For the last couple of weeks I have been iterating over a typing training app that should feel more modern and help with becoming a better typist. The initial idea was more of an experiment, while I had a couple of days of focus time, to see how such an app could work and feel like. Using it for a couple of months helped to carve out a more specific idea what this training app should and should not do.

You can read about the initial implementation here. The write-up explains the technical setup and reasoning behind the initial prototype. One idea is to make the training useful by using spaced repetition as a learning technique, you can read more about the approach here. The other aspect is to enable to train with actual code examples.

The code part seems trivial at first, but you can quickly run into scenarios where you have to decide for the actual user. For example working with { and }. Does it automatically close, once you open a curly brace? Or would you rather want to manually open and close the curly braces and then type out the body part? We can see that there are some interesting questions that need to be answered when dealing with code as training material. Check this write-up for more details.

Code as Learning Material

In the initial version the code examples where just hard coded strings that get split by searching for new lines and then going through every line and splitting the line into words. Taking this approach made it easy to quickly try out the functionality and see how the interaction and flow would be like. Here is a screenshot of an early version:

Screenshot of an early version of the app displaying a code example

So behind the scenes something like the following code snippet:

function bar() {
  const arr = [1, 2, 3, 4, 5, 6];
  return arr.map((n) => n * 2);
}

would be represented as a simple string:

const snippets = [`function bar() {
    const arr = [1, 2, 3, 4, 5, 6];
    return arr.map((n) => n * 2);
}
`];

Before that string gets rendered on to the screen, we apply some transformation functions to create lines, words and characters, as mentioned above. Additionally there is a check for \n that converts to an enter on the screen. Logically we want the user to press enter, so that the cursor jumps to the next line.

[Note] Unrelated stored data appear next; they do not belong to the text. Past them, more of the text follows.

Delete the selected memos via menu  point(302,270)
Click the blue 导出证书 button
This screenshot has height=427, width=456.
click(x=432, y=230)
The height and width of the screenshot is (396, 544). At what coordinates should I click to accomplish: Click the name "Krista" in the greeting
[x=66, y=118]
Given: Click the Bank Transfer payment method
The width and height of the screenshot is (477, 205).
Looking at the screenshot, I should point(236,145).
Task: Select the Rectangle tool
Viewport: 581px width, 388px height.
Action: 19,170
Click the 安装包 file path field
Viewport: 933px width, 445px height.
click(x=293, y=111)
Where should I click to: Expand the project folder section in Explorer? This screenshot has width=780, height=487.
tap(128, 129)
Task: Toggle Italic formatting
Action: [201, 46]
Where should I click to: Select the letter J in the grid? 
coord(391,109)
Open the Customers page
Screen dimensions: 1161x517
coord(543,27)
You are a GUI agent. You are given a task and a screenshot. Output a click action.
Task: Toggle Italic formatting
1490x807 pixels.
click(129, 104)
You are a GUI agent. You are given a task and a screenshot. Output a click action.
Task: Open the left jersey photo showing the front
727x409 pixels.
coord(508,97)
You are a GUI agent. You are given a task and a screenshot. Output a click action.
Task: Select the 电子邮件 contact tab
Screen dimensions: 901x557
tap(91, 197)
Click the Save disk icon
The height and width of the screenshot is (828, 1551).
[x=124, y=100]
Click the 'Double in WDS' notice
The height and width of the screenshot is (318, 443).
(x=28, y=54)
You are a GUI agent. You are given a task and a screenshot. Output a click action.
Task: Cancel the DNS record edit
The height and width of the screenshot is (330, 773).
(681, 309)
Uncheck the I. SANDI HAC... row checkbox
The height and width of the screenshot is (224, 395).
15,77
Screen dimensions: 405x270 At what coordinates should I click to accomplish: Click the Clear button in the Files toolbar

Short example showing how to type out code

While taking this approach already worked, there were still some limitations. One of the limitations is that we would have to manually keep updating complete examples as compared to the text based training part of the app, where the examples are randomly generated. So the next idea was to autogenerate the code examples as well, enabling a larger set of code examples to train on.

Randomizing the Code Training Examples

This is currently work in progress and should result in not only being able to train with random code examples but also showing previous code snippets when there is some room for improvement. For example showing a code snippet every third or fourth session, when there were too many errors or the typing speed was slow for that section previously.

To keep things simple for now, instead of just taking a string and rendering that string, there is a function that generates some code training example by using snippets and randomly building an example. While technically there is nothing really interesting to talk about here, it could open up a very large set of unique examples based on a set of snippets. If we think about it, 100 snippets could be sufficient enough.

The snippets could be structured like this:

const snippets = [
  {
    id: 1,
    content: `function bar() {
    const arr = [1, 2, 3, 4, 5, 6];
    return arr.map((n) => n * 2);
}
`,
  },
  {
    id: 2,
    content: `const items = [
    { id: 1, title: "Practice Code", state: "TODO" },
    { id: 2, title: "Write Documentation", state: "DONE" },
    { id: 3, title: "Review Pull Request", state: "PROGRESS" },
];
`,
{
    id: 3,
    content: `const nums = [4, 2, 5, 8, 12, 3, 44, 8];
`,
// ...
];

Based on the above we could generate something like the following:

const nums = [4, 2, 5, 8, 12, 3, 44, 8];

function bar() {
    const arr = [1, 2, 3, 4, 5, 6];
    return arr.map((n) => n * 2);
}

I think this is a good starting point for seeing how much flexibility is required when working with code examples. Once this is defined, the next step is to introduce spaced repetition to the code part as well.

App with generated code examples

Summary

Introducing code examples for typing training can have a set of challenges. Iterating over ideas and testing these ideas out with actual typists can help to answer some of the questions.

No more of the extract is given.